SAN ANTONIO RADIO HALL OF FAME

Inductees

Inductees

Tom Scheppke

Tom Scheppke was always passionate about music and became an avid music collector at a young age. His interest in music included, of course, an interest in the on-air personalities he listened to on the radio. In 1975 Tom took that interest to Trinity University where he worked at the campus station, KRTU. Tom also started working on the Trinity Show that aired Sunday evenings on KTFM.

While working briefly at an adult contemporary station in Ohio. Tom was told “you need to be at a rock station”. It proved to be good advice. Tom headed back to San Antonio where he landed a part-time air shift at album-rock KTFM. In 1979 Tom took a full-time position KMAC-KISS to work with the legendary Lou Roney and “The Godfather of San Antonio Rock ‘n’ Roll” Joe Anthony. Somewhere along the way, Tom acquired the moniker “T-Bone” and it stuck.

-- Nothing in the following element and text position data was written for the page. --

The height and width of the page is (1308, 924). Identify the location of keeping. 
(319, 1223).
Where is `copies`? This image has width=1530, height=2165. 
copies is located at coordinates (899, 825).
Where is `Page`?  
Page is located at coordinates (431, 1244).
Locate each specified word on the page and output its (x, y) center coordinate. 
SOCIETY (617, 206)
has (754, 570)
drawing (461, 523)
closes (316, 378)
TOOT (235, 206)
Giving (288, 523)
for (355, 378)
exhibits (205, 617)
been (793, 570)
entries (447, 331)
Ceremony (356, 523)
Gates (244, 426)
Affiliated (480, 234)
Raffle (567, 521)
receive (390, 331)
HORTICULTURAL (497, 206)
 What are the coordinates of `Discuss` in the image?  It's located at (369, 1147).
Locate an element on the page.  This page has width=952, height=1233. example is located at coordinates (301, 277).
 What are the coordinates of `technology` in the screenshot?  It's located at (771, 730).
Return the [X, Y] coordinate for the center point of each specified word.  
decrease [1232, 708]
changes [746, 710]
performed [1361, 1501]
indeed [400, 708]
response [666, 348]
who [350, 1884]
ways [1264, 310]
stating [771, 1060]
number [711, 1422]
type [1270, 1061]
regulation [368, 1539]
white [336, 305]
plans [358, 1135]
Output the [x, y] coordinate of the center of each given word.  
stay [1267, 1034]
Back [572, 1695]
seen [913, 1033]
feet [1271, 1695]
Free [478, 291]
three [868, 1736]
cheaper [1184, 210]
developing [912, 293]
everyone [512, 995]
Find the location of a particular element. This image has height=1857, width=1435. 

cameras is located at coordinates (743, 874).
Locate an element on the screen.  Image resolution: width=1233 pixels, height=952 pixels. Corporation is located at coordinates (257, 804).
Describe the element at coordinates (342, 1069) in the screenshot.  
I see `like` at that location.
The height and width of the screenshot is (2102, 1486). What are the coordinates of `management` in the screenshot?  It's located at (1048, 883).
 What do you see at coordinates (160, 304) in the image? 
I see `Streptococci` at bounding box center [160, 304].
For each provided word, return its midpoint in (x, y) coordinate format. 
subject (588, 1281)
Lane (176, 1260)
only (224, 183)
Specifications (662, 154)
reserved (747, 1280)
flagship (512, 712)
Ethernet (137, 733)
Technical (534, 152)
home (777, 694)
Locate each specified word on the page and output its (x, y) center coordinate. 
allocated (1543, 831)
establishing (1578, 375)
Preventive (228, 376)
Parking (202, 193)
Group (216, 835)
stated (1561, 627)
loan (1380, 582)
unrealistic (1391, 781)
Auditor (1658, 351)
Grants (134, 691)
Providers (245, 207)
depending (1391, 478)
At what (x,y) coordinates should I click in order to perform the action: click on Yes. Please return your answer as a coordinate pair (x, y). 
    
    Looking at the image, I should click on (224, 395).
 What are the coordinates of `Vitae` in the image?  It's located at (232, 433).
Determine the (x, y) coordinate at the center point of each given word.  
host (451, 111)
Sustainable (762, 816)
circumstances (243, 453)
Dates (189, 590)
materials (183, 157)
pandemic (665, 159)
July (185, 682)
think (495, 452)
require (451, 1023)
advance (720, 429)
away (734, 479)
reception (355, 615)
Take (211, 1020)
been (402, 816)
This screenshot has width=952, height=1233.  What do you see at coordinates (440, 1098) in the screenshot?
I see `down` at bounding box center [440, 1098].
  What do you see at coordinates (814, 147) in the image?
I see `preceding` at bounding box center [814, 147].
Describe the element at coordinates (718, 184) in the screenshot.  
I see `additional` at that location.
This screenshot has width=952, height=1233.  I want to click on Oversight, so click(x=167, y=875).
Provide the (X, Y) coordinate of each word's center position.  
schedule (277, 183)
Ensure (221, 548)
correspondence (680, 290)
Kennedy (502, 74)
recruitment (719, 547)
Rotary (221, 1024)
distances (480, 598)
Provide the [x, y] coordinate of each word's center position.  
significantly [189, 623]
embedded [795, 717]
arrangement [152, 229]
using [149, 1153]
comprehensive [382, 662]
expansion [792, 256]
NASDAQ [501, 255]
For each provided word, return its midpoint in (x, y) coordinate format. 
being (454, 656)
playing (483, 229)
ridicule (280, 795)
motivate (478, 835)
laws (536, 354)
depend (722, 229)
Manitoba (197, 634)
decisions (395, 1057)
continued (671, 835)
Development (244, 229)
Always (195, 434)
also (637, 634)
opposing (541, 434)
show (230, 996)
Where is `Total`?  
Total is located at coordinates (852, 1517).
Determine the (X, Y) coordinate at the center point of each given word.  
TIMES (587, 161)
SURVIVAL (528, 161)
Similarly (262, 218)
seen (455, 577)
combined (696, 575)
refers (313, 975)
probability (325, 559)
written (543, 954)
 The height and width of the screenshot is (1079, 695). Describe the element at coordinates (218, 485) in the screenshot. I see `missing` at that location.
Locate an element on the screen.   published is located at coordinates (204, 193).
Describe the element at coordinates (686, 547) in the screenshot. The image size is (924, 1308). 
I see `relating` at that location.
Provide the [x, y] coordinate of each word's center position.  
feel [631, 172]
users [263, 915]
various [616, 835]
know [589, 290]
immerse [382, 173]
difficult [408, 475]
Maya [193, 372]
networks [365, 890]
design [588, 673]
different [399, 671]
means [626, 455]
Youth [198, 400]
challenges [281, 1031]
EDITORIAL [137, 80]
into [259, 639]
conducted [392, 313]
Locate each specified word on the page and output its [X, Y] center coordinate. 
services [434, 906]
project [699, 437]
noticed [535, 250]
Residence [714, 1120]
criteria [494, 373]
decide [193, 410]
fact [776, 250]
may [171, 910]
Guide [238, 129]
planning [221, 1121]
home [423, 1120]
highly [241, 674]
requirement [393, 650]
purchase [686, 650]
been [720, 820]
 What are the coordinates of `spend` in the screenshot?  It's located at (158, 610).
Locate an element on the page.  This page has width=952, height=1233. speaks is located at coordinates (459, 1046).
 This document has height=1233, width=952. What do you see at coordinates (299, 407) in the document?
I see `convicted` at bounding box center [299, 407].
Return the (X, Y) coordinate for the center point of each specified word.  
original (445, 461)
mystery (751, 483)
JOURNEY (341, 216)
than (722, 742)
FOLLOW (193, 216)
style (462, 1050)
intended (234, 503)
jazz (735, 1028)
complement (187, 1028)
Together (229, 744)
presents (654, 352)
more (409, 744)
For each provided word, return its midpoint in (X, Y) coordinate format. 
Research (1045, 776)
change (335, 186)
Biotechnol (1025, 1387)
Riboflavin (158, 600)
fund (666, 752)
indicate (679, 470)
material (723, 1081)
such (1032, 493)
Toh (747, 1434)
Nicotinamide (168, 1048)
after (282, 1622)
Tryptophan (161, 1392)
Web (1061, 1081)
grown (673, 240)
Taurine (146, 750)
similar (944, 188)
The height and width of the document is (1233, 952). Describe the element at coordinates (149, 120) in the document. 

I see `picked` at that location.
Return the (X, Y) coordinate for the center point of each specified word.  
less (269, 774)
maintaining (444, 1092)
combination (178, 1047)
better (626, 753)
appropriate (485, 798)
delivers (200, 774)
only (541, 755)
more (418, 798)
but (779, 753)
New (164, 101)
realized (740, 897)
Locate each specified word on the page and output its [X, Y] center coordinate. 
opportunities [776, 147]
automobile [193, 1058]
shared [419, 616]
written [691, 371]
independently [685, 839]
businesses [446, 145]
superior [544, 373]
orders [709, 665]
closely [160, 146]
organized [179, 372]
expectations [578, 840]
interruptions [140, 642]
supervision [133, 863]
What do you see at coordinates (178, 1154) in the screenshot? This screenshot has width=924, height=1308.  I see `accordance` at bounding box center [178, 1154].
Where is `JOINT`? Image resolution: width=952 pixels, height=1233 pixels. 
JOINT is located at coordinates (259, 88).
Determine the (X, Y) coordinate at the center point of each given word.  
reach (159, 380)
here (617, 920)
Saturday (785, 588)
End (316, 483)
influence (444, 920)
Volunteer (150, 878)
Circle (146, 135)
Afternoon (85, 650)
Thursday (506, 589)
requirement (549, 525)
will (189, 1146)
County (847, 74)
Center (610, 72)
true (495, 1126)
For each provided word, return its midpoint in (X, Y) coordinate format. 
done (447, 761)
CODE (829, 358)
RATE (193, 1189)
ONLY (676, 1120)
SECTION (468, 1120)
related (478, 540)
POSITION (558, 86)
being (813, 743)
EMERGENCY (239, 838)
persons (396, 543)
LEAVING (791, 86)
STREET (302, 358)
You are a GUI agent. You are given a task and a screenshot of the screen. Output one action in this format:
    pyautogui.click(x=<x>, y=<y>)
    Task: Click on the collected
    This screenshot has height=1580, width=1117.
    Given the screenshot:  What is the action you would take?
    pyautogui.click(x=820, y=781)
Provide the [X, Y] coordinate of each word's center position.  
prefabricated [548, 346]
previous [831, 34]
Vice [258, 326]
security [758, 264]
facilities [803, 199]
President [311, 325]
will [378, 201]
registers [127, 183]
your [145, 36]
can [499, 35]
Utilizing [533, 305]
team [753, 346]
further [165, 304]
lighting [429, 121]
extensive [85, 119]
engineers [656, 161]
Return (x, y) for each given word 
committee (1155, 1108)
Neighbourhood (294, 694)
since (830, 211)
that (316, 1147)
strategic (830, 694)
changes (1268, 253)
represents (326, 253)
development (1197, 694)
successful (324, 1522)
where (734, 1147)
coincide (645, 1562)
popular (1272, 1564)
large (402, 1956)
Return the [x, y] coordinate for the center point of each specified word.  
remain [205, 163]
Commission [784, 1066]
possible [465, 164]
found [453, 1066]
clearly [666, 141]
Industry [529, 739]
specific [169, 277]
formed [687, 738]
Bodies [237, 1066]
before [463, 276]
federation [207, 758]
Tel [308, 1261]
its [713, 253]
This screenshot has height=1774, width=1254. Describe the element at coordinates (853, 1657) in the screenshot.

T-Bone would help shape KISS to embrace the hair-band genre. He interviewed many of the heavy metal bands and aired cuts by the bands other rock stations didn’t play. Due to his relationships with the metal music industry, Tom would be instrumental in making KISS one of San Antonio’s most influential and ground-breaking music stations.

While at KISS T-Bone wore many hats. Disc Jockey, Production, Music Director, Assistant Program Director, and Program Director. Tom also created San Antonio’s first classic rock show, the popular KISS Klassics.

T-Bone worked successfully at KISS through three decades … then in 2000, he joined San Antonio’s original classic rock station, KZEP, where he would remain for 12 years. In 2009 the station held a concert named “Bonestock” in Tom’s honor for “Rockin’ the San Antonio Airwaves for 25 Years.” Tom also served as adjunct faculty in the Mass Communications department at both San Antonio College and the University of the Incarnate Word.

Tom retired from radio in 2014. Then in 2020 The T-Bone returned, bringing his lifelong passion for radio and music to San Antonio College’s KSYM where he hosts “T-Bone’s Prime Cuts.” True to his roots, T-Bone still plays the “free-form, deep album rock” that he played on San Antonio’s airwaves all those years ago.